Nothing is to be altered. Print each record in full.

'''

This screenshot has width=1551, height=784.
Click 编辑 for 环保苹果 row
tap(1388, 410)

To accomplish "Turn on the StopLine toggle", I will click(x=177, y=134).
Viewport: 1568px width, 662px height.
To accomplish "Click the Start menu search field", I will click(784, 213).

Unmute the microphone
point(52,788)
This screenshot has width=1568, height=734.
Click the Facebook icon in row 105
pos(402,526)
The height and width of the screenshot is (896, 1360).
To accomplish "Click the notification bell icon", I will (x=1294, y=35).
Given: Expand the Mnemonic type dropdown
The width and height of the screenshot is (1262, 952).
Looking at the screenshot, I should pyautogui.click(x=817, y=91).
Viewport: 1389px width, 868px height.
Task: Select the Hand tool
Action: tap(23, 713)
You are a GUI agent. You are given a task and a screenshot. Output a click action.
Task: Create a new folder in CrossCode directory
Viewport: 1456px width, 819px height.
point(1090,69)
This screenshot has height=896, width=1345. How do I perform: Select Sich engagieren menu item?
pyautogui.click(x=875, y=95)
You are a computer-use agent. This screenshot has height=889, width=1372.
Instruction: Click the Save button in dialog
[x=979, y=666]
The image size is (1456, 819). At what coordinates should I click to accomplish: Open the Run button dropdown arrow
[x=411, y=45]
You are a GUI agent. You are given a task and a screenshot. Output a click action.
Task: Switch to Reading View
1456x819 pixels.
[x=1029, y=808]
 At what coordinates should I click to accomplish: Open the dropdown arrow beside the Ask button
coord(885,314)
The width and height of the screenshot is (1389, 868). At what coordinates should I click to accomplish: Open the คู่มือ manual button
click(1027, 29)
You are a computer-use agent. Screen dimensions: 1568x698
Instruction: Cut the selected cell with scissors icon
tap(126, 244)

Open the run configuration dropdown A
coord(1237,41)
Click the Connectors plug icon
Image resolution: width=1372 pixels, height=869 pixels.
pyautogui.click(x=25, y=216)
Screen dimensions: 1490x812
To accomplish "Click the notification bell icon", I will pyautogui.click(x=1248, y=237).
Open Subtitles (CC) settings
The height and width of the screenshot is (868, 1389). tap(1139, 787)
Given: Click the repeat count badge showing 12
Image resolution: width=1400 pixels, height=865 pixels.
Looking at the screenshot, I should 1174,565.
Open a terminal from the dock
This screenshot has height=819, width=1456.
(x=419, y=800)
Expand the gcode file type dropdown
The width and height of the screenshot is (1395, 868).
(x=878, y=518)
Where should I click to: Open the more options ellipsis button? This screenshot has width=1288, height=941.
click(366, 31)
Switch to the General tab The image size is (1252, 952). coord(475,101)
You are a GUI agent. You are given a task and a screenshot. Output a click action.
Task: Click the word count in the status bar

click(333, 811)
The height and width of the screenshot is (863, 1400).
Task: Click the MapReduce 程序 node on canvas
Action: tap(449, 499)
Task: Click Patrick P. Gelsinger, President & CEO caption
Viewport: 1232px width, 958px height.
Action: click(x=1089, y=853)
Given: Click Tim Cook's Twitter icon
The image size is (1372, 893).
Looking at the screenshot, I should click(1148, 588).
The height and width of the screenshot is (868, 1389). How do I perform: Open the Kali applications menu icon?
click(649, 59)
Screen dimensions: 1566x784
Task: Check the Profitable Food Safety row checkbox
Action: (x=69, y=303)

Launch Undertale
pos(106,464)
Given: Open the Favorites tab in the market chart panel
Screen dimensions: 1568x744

'''

→ **Task solution**:
This screenshot has width=1551, height=784.
Click 编辑 for 环保苹果 row
tap(1388, 410)

To accomplish "Turn on the StopLine toggle", I will click(x=177, y=134).
Viewport: 1568px width, 662px height.
To accomplish "Click the Start menu search field", I will click(784, 213).

Unmute the microphone
point(52,788)
This screenshot has width=1568, height=734.
Click the Facebook icon in row 105
pos(402,526)
The height and width of the screenshot is (896, 1360).
To accomplish "Click the notification bell icon", I will (x=1294, y=35).
Given: Expand the Mnemonic type dropdown
The width and height of the screenshot is (1262, 952).
Looking at the screenshot, I should pyautogui.click(x=817, y=91).
Viewport: 1389px width, 868px height.
Task: Select the Hand tool
Action: tap(23, 713)
You are a GUI agent. You are given a task and a screenshot. Output a click action.
Task: Create a new folder in CrossCode directory
Viewport: 1456px width, 819px height.
point(1090,69)
This screenshot has height=896, width=1345. How do I perform: Select Sich engagieren menu item?
pyautogui.click(x=875, y=95)
You are a computer-use agent. This screenshot has height=889, width=1372.
Instruction: Click the Save button in dialog
[x=979, y=666]
The image size is (1456, 819). At what coordinates should I click to accomplish: Open the Run button dropdown arrow
[x=411, y=45]
You are a GUI agent. You are given a task and a screenshot. Output a click action.
Task: Switch to Reading View
1456x819 pixels.
[x=1029, y=808]
 At what coordinates should I click to accomplish: Open the dropdown arrow beside the Ask button
coord(885,314)
The width and height of the screenshot is (1389, 868). At what coordinates should I click to accomplish: Open the คู่มือ manual button
click(1027, 29)
You are a computer-use agent. Screen dimensions: 1568x698
Instruction: Cut the selected cell with scissors icon
tap(126, 244)

Open the run configuration dropdown A
coord(1237,41)
Click the Connectors plug icon
Image resolution: width=1372 pixels, height=869 pixels.
pyautogui.click(x=25, y=216)
Screen dimensions: 1490x812
To accomplish "Click the notification bell icon", I will pyautogui.click(x=1248, y=237).
Open Subtitles (CC) settings
The height and width of the screenshot is (868, 1389). tap(1139, 787)
Given: Click the repeat count badge showing 12
Image resolution: width=1400 pixels, height=865 pixels.
Looking at the screenshot, I should 1174,565.
Open a terminal from the dock
This screenshot has height=819, width=1456.
(x=419, y=800)
Expand the gcode file type dropdown
The width and height of the screenshot is (1395, 868).
(x=878, y=518)
Where should I click to: Open the more options ellipsis button? This screenshot has width=1288, height=941.
click(366, 31)
Switch to the General tab The image size is (1252, 952). coord(475,101)
You are a GUI agent. You are given a task and a screenshot. Output a click action.
Task: Click the word count in the status bar

click(333, 811)
The height and width of the screenshot is (863, 1400).
Task: Click the MapReduce 程序 node on canvas
Action: tap(449, 499)
Task: Click Patrick P. Gelsinger, President & CEO caption
Viewport: 1232px width, 958px height.
Action: click(x=1089, y=853)
Given: Click Tim Cook's Twitter icon
The image size is (1372, 893).
Looking at the screenshot, I should click(1148, 588).
The height and width of the screenshot is (868, 1389). How do I perform: Open the Kali applications menu icon?
click(649, 59)
Screen dimensions: 1566x784
Task: Check the Profitable Food Safety row checkbox
Action: (x=69, y=303)

Launch Undertale
pos(106,464)
Given: Open the Favorites tab in the market chart panel
Screen dimensions: 1568x744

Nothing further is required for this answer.